# App Profiles for the App Store and Google Play Markets
---
This project is for the purposes of displaying my ability to code in Python, use the Jupyter Notebook web app, and deepen my knowledge on the work of a data analyst.

This project will detail information regarding the making of mobile apps built for iOS and Android.

In [1]:
def explore_data(dataset, start, end, rows_and_columns=False):
    dataset_slice = dataset[start:end]    
    for row in dataset_slice:
        print(row)
        print('\n') # adds a new (empty) line after each row

    if rows_and_columns:
        print('Number of rows:', len(dataset))
        print('Number of columns:', len(dataset[0]))

In [2]:
from csv import reader
#Open Android app data#
open_android_file=open('googleplaystore.csv')
read_android_file=reader(open_android_file)
android_data=list(read_android_file)
android_header=android_data[0]

#Open iOS app data#
open_ios_file=open('AppleStore.csv')
read_ios_file=reader(open_ios_file)
ios_data=list(read_ios_file)
ios_header=ios_data[0]

In [3]:
print("Displaying iOS app data: ")
print("\n")
explore_data(ios_data, 0, 1)

print("Displaying Android app data: ")
print("\n")
explore_data(android_data, 0, 1)

Displaying iOS app data: 


['id', 'track_name', 'size_bytes', 'currency', 'price', 'rating_count_tot', 'rating_count_ver', 'user_rating', 'user_rating_ver', 'ver', 'cont_rating', 'prime_genre', 'sup_devices.num', 'ipadSc_urls.num', 'lang.num', 'vpp_lic']


Displaying Android app data: 


['App', 'Category', 'Rating', 'Reviews', 'Size', 'Installs', 'Type', 'Price', 'Content Rating', 'Genres', 'Last Updated', 'Current Ver', 'Android Ver']




## Data Cleaning: Deleting Wrong Data

In the next section, in order. to make sure the data that is analyzed is accurate, data that is inaccurate or duplicate must be either corrected or removed from the data pool. 

For the purposes of this project, non-English apps (such as 爱奇艺PPS -《欢乐颂2》电视剧热播) and non-free apps will be removed, too.

In [4]:
#Here, the for loop finds any data that has a Type of 'NaN' or incorrect
#data input, which must be removed through the use of the del statement
i=0
for alist in android_data[1:]:
    if alist[3] == '3.0M':
        print(alist, i)
        del android_data[i]
    if alist[6] == 'NaN':
        print(alist, i)
        del android_data[i]
    i+=1

['Command & Conquer: Rivals', 'FAMILY', 'NaN', '0', 'Varies with device', '0', 'NaN', '0', 'Everyone 10+', 'Strategy', 'June 28, 2018', 'Varies with device', 'Varies with device'] 9148
['Life Made WI-Fi Touchscreen Photo Frame', '1.9', '19', '3.0M', '1,000+', 'Free', '0', 'Everyone', '', 'February 11, 2018', '1.0.19', '4.0 and up'] 10472


In [5]:
#In this section, duplicated app information will be separate into
#two lists.

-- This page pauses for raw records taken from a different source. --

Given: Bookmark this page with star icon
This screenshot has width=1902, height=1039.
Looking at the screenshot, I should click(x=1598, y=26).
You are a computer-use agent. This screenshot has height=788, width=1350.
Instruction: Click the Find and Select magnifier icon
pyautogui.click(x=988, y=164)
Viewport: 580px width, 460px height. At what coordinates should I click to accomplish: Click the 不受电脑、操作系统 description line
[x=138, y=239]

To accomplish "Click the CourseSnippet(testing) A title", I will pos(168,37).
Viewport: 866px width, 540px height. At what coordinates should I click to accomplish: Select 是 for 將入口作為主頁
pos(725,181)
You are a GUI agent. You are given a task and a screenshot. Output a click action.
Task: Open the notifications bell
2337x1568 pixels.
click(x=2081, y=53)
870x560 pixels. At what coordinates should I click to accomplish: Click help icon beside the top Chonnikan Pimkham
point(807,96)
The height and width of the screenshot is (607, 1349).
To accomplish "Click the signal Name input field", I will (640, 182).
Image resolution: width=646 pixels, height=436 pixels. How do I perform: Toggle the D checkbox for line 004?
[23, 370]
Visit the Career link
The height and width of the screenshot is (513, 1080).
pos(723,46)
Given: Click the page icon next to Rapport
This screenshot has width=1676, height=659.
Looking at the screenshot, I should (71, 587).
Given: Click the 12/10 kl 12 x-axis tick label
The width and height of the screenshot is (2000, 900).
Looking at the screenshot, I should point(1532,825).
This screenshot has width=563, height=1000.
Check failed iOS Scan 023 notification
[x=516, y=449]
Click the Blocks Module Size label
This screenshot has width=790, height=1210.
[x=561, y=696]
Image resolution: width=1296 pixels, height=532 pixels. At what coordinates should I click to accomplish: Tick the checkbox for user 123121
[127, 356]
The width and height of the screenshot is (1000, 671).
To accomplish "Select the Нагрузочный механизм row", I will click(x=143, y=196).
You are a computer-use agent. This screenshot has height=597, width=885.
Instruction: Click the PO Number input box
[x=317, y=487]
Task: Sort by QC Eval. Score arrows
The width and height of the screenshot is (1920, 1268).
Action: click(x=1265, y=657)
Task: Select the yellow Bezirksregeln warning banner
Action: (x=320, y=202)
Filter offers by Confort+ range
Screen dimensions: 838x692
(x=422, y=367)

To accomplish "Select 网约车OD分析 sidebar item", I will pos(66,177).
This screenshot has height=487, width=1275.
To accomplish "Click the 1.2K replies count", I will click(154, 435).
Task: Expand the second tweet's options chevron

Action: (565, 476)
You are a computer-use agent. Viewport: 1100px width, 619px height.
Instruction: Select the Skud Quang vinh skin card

One with unique apps, and one with duplicate entries
android_dupes = []
android_uniq = []
for alist in android_data[1:]:
    name=alist[0]
    if name in android_uniq:
        android_dupes.append(name)
    else:
        android_uniq.append(name)
#For example, here is a list of 15 apps that were found to have 
#duplicated entries:
print(android_dupes[:15])

['Quick PDF Scanner + OCR FREE', 'Box', 'Google My Business', 'ZOOM Cloud Meetings', 'join.me - Simple Meetings', 'Box', 'Zenefits', 'Google Ads', 'Google My Business', 'Slack', 'FreshBooks Classic', 'Insightly CRM', 'QuickBooks Accounting: Invoicing & Expenses', 'HipChat - Chat Built for Teams', 'Xero Accounting Software']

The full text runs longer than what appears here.